Pandoc is a popular utility for converting markup file formats and can also power publishing workflows. It has been around for quite some time and it’s capabilities now extend far beyond approximate document format conversion1.
This article will explain how Pandoc can be used to convert some documents while altering the structure and formatting at the same time. LaTex is then used to create polished PDF documents without any additional manual editing of LaTex markup.
Pandoc needs to be installed2 and XeTex is also required3. Most of the LaTex covered is not specific to XeTex and will work fine with pdftex (also installed with XeTex).
Throughout we’ll be assuming that the source document is markdown (.md
). Depending on the input document format, certain Pandoc features are not available. For example, the way of passing in LaTex commands described later doesn’t work when using ODT documents as a source4.
Some knowledge of LaTex and to an extent Pandoc would be useful. This useful article introduced me to Pandoc.
In order to use Pandoc to it’s full potential we need to learn how it works and how we can get involved in that process.
Pandoc essentially reads the input file and parses it, extracting elements it wants (headings, text) and ignoring what it doesn’t (certain styling information, format specific metadata). These elements are then stored in the Pandoc native format. This is an intermediary format used only inside Pandoc. An example follows:
[Header 1 ("i-am-a-level-1-header",[],[]) [Str "I",Space,Str "am",Space,Str "a",Space,Str "level",Space,Str "1",Space,Str "header"]
,Header 2 ("im-a-level-2-header",[],[]) [Str "I\8217m",Space,Str "a",Space,Str "level",Space,Str "2",Space,Str "header"]
,Para [Str "This",Space,Str "is",Space,Str "a",Space,Str "sentence.",Space,Str "Here\8217s",Space,Str "some",Space,Code ("",[],[]) "inline code",Str ".",Space,Str "This",Space,Str "could",Space,Str "be",Space,Str "a",Space,Str "paragraph."]]
Conversion to the output format is done by taking a template for that format and adding in the information stored in the native format. Depending on the targetted output format, a template can be optional. E.g. for HTML the default approach is to create just text and markup without the headers required for a stand-alone page.
For PDF output, the Pandoc native representation is first converted to LaTex with a default template. This Tex is then converted to PDF with pdftex (the default) or other engines (XeLaTex).

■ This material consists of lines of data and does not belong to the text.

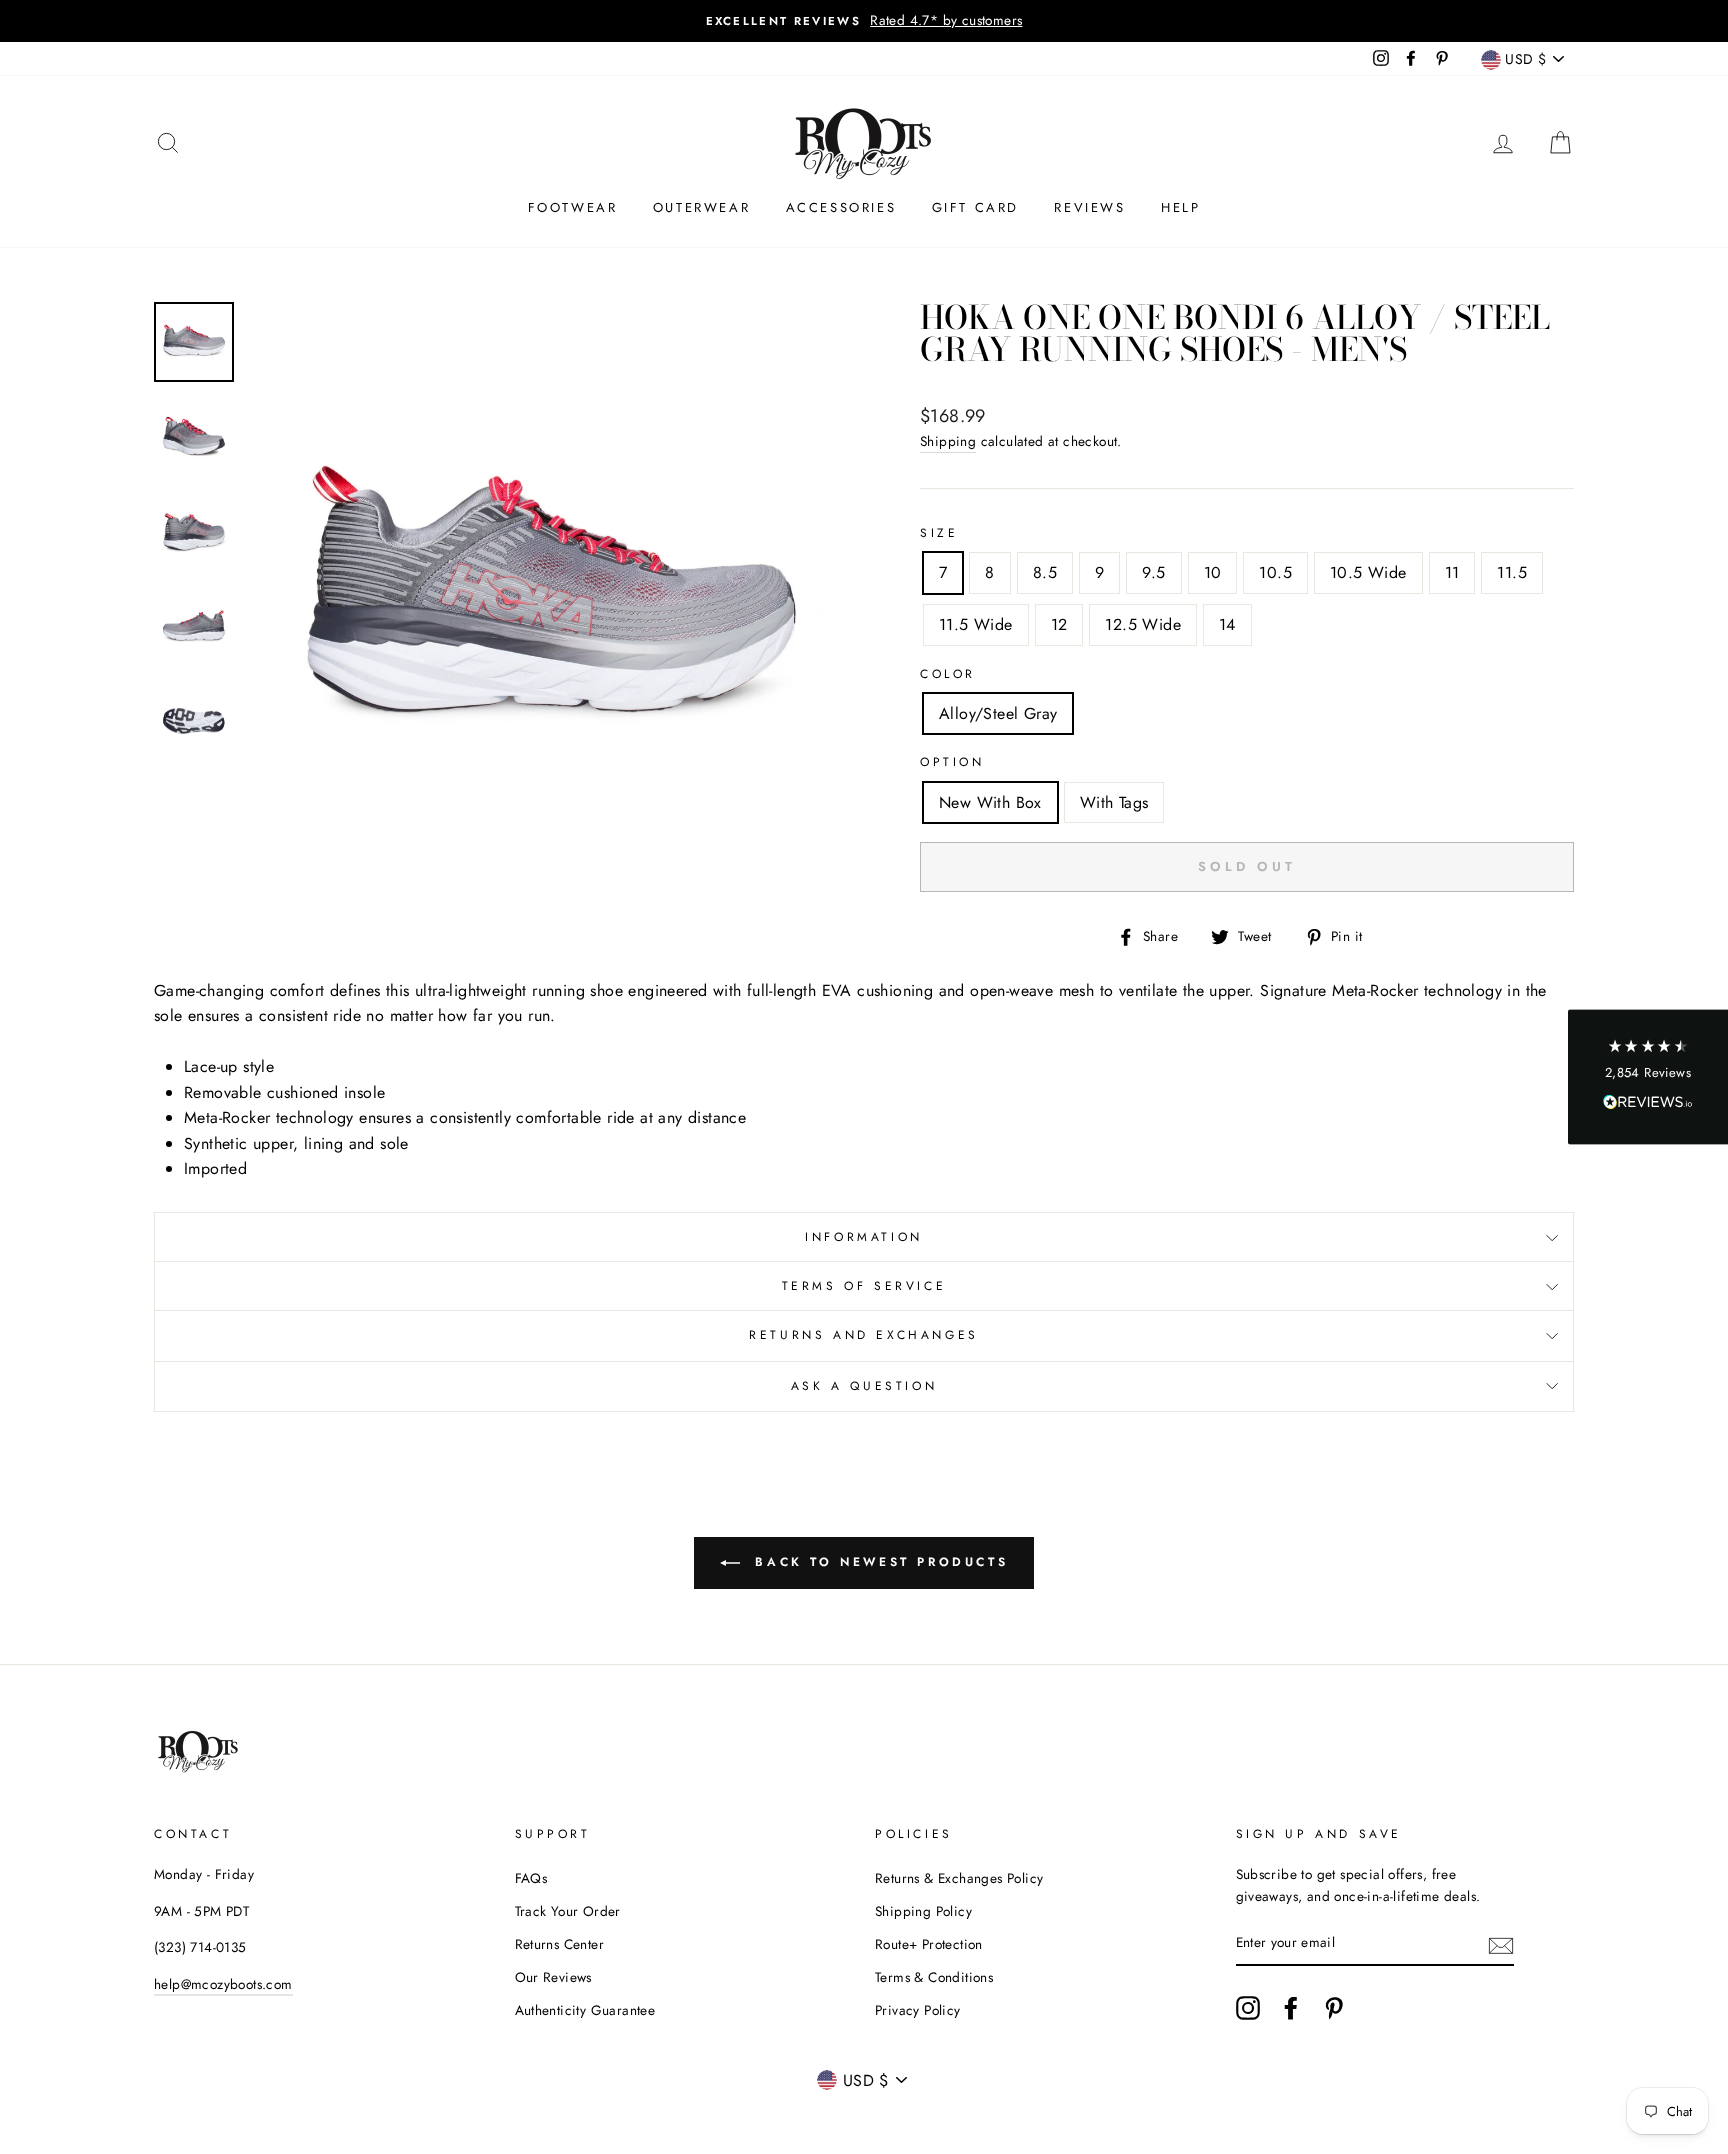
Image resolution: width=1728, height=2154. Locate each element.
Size (939, 533)
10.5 (1275, 572)
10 (1213, 572)
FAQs (531, 1878)
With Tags (1114, 802)
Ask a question (864, 1386)
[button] (1648, 1077)
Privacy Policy (918, 2010)
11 (1452, 572)
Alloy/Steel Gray (998, 713)
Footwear (573, 207)
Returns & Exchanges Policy (959, 1878)
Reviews (1089, 207)
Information (864, 1237)
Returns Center (560, 1944)
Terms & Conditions (934, 1977)
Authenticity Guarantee (585, 2010)
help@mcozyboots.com (223, 1984)
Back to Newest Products (878, 1561)
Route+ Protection (929, 1944)
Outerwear (701, 207)
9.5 (1153, 572)
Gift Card (975, 207)
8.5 (1045, 572)
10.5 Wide (1368, 572)
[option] (864, 21)
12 (1059, 624)
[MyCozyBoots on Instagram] (1248, 2008)
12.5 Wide (1143, 624)
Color (948, 674)
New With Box (990, 802)
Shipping (948, 441)
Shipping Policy (923, 1911)
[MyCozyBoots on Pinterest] (1334, 2008)
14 (1227, 624)
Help (1180, 207)
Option (952, 762)
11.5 (1512, 572)
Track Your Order (568, 1911)
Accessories (841, 207)
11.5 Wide (976, 624)
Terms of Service (864, 1286)
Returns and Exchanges (864, 1335)
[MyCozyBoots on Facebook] (1291, 2008)
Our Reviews (553, 1977)
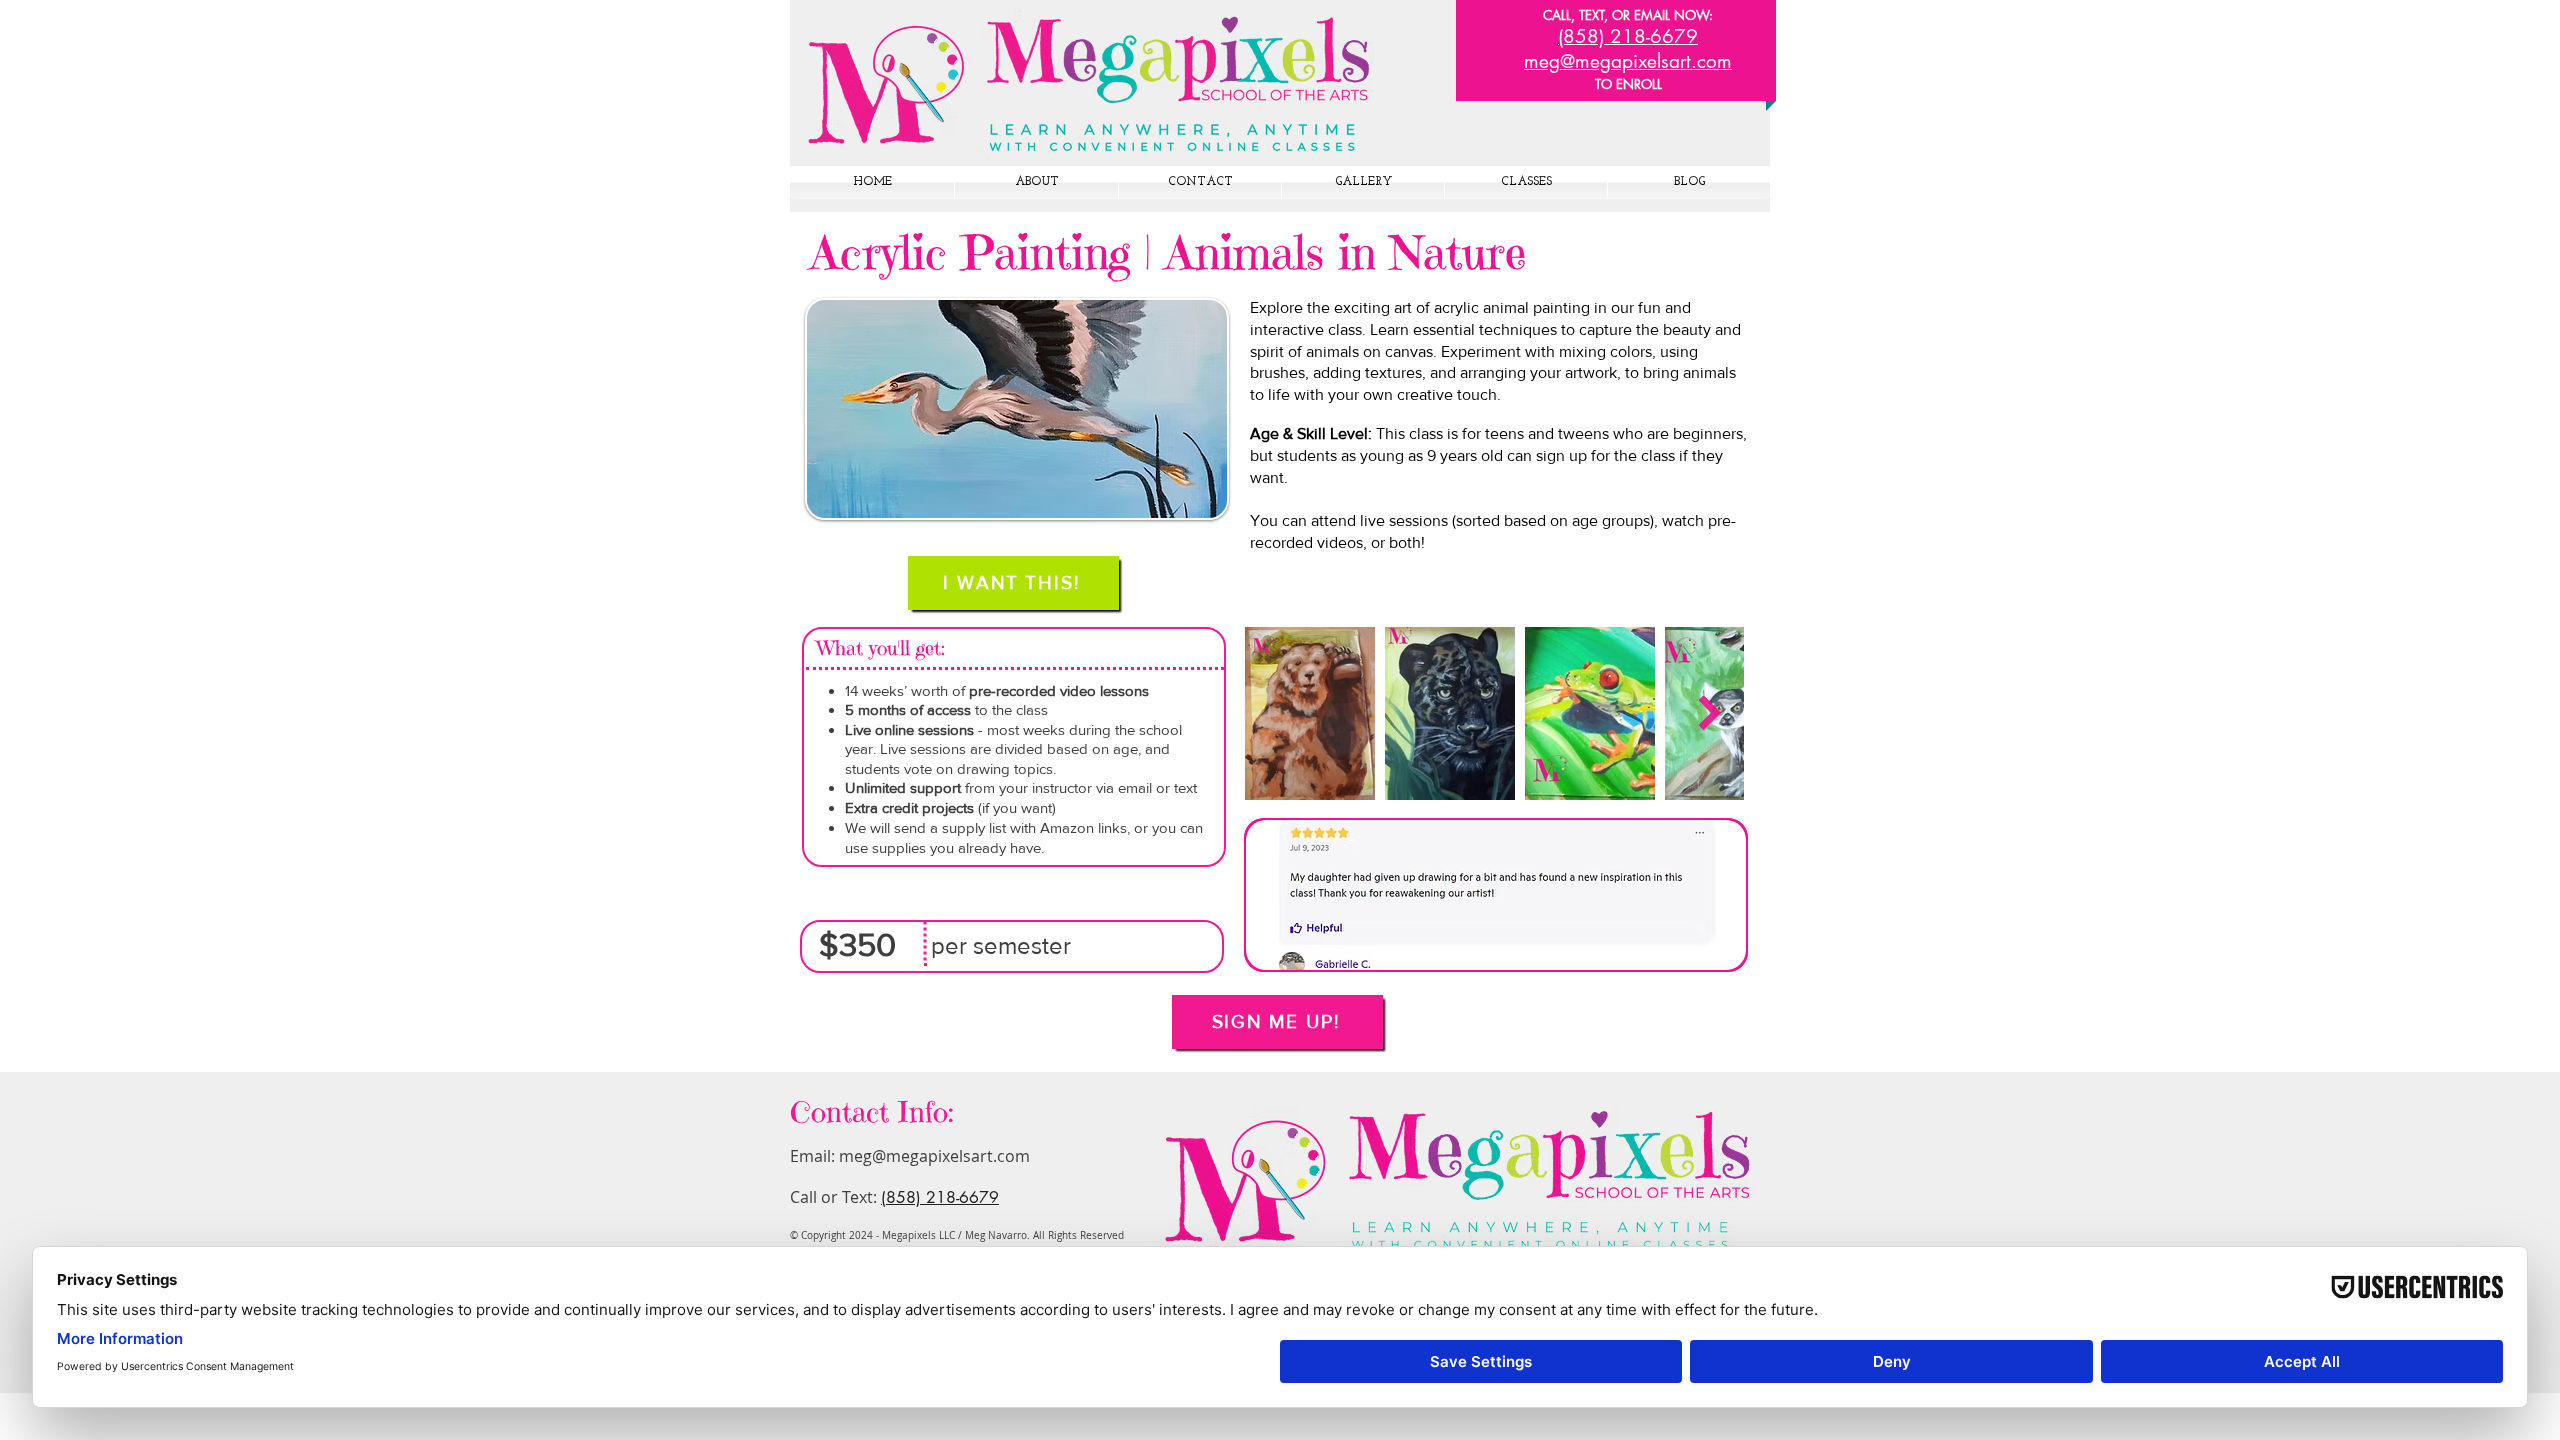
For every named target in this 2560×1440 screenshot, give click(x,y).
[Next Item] (1709, 713)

When converting to PDF from any format5 the results will use the default LaTex style for ‘article’ and a paper size of US Letter. To customize this a YAML metadata file can be included6 (when converting from markdown, this can instead be included in the source file). A file doesn’t need to be used for simple options - they can be passed on the command line (using -M KEY [=VAL]
). Although not documented officially, passing multiple values to the same key does not appear to work on the command line, the rest of this article assumes a metadata file is used.
A lot of customization can be done using just the variables Pandoc makes available7.
title: Example Title
author: Example Author
classoption:
- oneside
- a4paper
geometry:
- lmargin=20mm
- rmargin=20mm
- tmargin=20mm
- bmargin=25mm
fontsize: 12pt
The above YAML specifies the document title and author (in the document itself and in the metadata8) plus LaTex specific options for the document class to use A4 single sided, margins for the page (via the geometry package which is used by default) and the default font size.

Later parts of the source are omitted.